The first part makes sense. The second, about not having to keep records locally, is a red flag.
The importance of records
A key issue in the trade talks concerns the seemingly mundane issue of business records. Most of us give no thought to recordkeeping. But having locally available, verifiable and reliable records has played a major and underappreciated role in the creation of wealth, the reduction of violence and making sure the guilty are convicted while the innocent go free.
Requiring business records and setting rules for what they must contain date to before the Code of Hammurabi nearly four millennia ago, as I teach my Syracuse University College of Law students. Standards pertaining to business records were so important that they are found in seven of Hammurabi’s first 12 codes. More appear later among the 282 rules, some of which have been lost to time.
Hammurabi’s Code drew on several thousand years of experience, but the issues remain relevant to banks, insurers, trust companies and warehousing. Sections 122 and 123 required that when anything is entrusted to another, the owner “shall show everything to some witness, draw up a contract and then hand it over for safe keeping. If he turn it over for safe keeping without witness or contract and if he to whom it was given deny it, then he has no legitimate claim.”
The ancient code allowed six months to locate witnesses. Under modern law a company eager to hide an employee or agent whose testimony would be inconvenient can send that person off to a jurisdiction where no treaty or local law can compel them to return or even to testify under oath. (The various “Law & Order” television series did several episodes making this point.)

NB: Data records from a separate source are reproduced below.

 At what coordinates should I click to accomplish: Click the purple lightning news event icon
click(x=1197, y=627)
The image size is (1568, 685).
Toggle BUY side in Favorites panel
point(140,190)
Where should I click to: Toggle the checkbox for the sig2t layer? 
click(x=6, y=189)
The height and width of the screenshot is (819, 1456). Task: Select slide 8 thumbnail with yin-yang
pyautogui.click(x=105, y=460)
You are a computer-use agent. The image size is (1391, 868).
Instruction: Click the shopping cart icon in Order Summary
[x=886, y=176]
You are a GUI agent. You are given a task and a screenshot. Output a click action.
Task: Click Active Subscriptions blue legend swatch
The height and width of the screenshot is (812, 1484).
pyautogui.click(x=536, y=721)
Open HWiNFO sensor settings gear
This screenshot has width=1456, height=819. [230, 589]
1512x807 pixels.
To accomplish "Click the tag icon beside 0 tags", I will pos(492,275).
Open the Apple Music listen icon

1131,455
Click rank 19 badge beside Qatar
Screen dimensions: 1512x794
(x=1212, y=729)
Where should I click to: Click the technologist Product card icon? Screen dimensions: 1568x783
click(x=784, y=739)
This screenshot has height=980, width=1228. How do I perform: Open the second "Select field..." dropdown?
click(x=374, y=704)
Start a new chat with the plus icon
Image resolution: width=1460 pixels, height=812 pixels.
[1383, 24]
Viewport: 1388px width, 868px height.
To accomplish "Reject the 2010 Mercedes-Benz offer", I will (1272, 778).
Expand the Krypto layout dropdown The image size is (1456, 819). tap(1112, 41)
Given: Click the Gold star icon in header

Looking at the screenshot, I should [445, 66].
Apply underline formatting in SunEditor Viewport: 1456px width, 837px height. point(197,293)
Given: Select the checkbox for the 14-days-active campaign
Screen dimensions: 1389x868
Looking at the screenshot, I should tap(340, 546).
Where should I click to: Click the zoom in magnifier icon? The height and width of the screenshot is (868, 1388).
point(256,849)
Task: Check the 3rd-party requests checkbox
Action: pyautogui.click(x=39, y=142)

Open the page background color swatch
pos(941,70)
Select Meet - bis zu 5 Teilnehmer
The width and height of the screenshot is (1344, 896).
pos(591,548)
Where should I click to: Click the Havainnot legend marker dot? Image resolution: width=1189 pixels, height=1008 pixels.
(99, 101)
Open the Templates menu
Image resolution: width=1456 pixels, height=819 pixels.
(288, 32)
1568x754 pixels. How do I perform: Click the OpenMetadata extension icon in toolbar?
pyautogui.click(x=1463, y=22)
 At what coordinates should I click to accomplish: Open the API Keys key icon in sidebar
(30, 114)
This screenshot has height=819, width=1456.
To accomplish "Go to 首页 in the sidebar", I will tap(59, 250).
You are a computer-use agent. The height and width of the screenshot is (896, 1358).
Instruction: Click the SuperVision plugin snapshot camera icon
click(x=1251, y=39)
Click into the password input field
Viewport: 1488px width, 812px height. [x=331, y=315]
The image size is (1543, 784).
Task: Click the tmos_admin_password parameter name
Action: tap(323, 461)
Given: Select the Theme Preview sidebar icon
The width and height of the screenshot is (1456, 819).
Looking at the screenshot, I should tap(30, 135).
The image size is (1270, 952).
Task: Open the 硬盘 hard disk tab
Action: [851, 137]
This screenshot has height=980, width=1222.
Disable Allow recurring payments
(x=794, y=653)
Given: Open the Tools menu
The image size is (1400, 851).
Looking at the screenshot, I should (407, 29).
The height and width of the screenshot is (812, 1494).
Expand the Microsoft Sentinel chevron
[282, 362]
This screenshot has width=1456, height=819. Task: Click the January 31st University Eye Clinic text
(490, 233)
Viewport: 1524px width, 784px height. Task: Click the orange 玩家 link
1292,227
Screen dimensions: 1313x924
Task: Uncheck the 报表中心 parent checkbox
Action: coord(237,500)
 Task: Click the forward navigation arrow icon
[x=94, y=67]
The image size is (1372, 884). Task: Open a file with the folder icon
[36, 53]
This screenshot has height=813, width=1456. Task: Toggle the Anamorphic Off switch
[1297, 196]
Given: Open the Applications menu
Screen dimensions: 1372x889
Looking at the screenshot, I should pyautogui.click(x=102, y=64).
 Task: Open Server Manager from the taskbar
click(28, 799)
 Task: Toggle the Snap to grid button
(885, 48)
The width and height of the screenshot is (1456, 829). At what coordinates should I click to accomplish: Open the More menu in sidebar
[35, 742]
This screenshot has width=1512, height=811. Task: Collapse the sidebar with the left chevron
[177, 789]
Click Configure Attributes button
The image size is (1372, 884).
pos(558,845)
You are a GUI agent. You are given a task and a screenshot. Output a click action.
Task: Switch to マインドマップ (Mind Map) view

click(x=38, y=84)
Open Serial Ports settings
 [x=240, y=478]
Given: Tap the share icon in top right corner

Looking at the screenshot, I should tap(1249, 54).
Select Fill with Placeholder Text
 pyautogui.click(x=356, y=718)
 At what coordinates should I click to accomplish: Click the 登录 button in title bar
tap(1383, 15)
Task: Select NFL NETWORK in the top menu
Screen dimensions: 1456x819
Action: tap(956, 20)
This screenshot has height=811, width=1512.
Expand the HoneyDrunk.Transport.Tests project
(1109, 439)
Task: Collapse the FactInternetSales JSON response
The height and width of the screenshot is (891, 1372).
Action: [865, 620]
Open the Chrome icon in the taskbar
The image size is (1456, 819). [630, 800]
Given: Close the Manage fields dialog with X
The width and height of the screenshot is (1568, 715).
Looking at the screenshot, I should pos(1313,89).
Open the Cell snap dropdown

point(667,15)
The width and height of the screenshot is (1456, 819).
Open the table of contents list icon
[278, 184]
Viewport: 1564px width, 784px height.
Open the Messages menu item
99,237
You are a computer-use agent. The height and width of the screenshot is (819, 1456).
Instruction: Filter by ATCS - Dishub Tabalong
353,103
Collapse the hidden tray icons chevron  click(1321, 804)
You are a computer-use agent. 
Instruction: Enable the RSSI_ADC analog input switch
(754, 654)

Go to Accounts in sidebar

History teaches that requiring verifiable and original business records that are kept on site and that must be generally available for inspection by government, litigating parties and others encourages trust and reduces violence. We should pay deference to thousands of years of human experience. The TISA does not.
By statute and regulation, the federal and state governments require a host of businesses to not only maintain records but also to do so in their original form and to make them readily available for inspection.
Such laws come with limitations. For example, the comptroller of the currency has a right to inspect the books and records of national banks, but state banking authorities may do so only under limited circumstances, usually requiring a court order.
Time for debate
It is hard to imagine any benefit from letting companies doing business in one nation keep their original records in another country.
It is also hard to make the case that the cost of keeping a duplicate record at the home office in a different country is a burden. Redundant record-keeping is the norm today, thanks to the creation of photo-duplication services more than a century ago for paper documents. Today no prudent company would keep a single set of digital records in a single location and instead has servers in, say, Manhattan, Mumbai and Montreal so that meltdown, fire, flood or worse in one place does not wipe out the records needed to conduct business.
Be that as it may, any trade in services deal should come after robust public debate about how much freedom each sovereign country should relinquish when it comes to changing its banking, insurance and other regulations. Rules must change with conditions. A trade in services agreement should neither lock existing rules in place nor impose onerous burdens on change.
Now that WikiLeaks has given us a peek at the terms of the deal, we should all call our legislators and demand talks be held in the open, not behind closed doors where only governments and the biggest companies affected by the rules know what is really going on.